I want to use the data attached to see i there is correlation between a bootcamp that students attended and the job they end up getting. For example, does someone who attended a software engineering bootcamp end up with a software job, or does attending a data science one lead to a job in data? I have tried doing this but I dont think its right. I have attached a screenshot of the data.Please help with correct code
data <- data[rowSums(is.na(data)) == 0,]
summary(data)
data <- as.data.frame.matrix(data)
sapply(data,class)
data$Bootcamp <- as.numeric(factor(data$Bootcamp))
sapply(data,class)
data <- data[rowSums(is.na(data)) == 0,]
Here is how you can compute correlation (remember correlation is not causation, there can be confounders). Since I don't have access to your data, I started by generating some random data, which looks like the following (you can replace it with your actual data).
head(data)
# Bootcamp software web data security engineer developer analyst
#1 Data Science 0 1 0 0 0 1 1
#2 Data Science 1 1 1 0 1 1 1
#3 Cybersecurity 1 1 0 1 0 0 1
#4 Cybersecurity 0 0 0 1 1 0 1
#5 Cybersecurity 0 1 0 1 0 0 0
#6 Data Science 0 1 0 1 0 0 1
Now, use the function model.matrix()
which creates a design (or model) matrix, e.g., by expanding factors to a set of dummy variables, to create dummy binary variables from the categorical column.
bootcamp <- as.data.frame(model.matrix(~ Bootcamp + 0, data)) # with no intercept term
head(bootcamp)
# BootcampCybersecurity BootcampData Science BootcampSoftware Engineering
#1 0 1 0
#2 0 1 0
#3 1 0 0
#4 1 0 0
#5 1 0 0
#6 0 1 0
Note that the first row has Bootcamp
value as Data science
, hence only the corresponding dummy variable has value 1
, all others have value 0
for the row.
Note that it generated only 3 dummy column variables for me, since I had only 3 levels of the corresponding factor variable that is expanded.
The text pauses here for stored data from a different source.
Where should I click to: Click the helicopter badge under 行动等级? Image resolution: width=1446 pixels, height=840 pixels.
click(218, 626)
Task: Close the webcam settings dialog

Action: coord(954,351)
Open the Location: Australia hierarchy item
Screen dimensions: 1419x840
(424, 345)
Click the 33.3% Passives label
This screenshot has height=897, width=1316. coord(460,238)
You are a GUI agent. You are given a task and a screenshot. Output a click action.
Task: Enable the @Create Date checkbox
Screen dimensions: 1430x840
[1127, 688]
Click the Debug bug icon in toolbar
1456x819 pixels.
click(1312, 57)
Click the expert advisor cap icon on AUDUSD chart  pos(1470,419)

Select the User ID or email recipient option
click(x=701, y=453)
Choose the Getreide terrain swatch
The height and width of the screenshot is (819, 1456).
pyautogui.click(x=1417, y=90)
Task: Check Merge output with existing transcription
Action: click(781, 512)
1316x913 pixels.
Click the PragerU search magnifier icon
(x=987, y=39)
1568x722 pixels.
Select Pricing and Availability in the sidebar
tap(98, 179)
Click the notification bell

You will have number of columns as number of levels in the factor variable.
Now, compute the correlation:
job <- data[,2:ncol(data)]
corr <- cor(bootcamp, job)
You can use fancy plot for better visualization / interpretation if your want like the following:
library(ggcorrplot)
ggcorrplot(corr, lab = TRUE)
Note from the above visualization that with my data, the correlation of the binary variable representing a data job with the binary variable representing data science bootcamp is 0.1
You can do linear regression to find whether a particular predictor (e.g., bootcamp training) is significant one to predict the response (e.g., the job type). Hope it answers your question.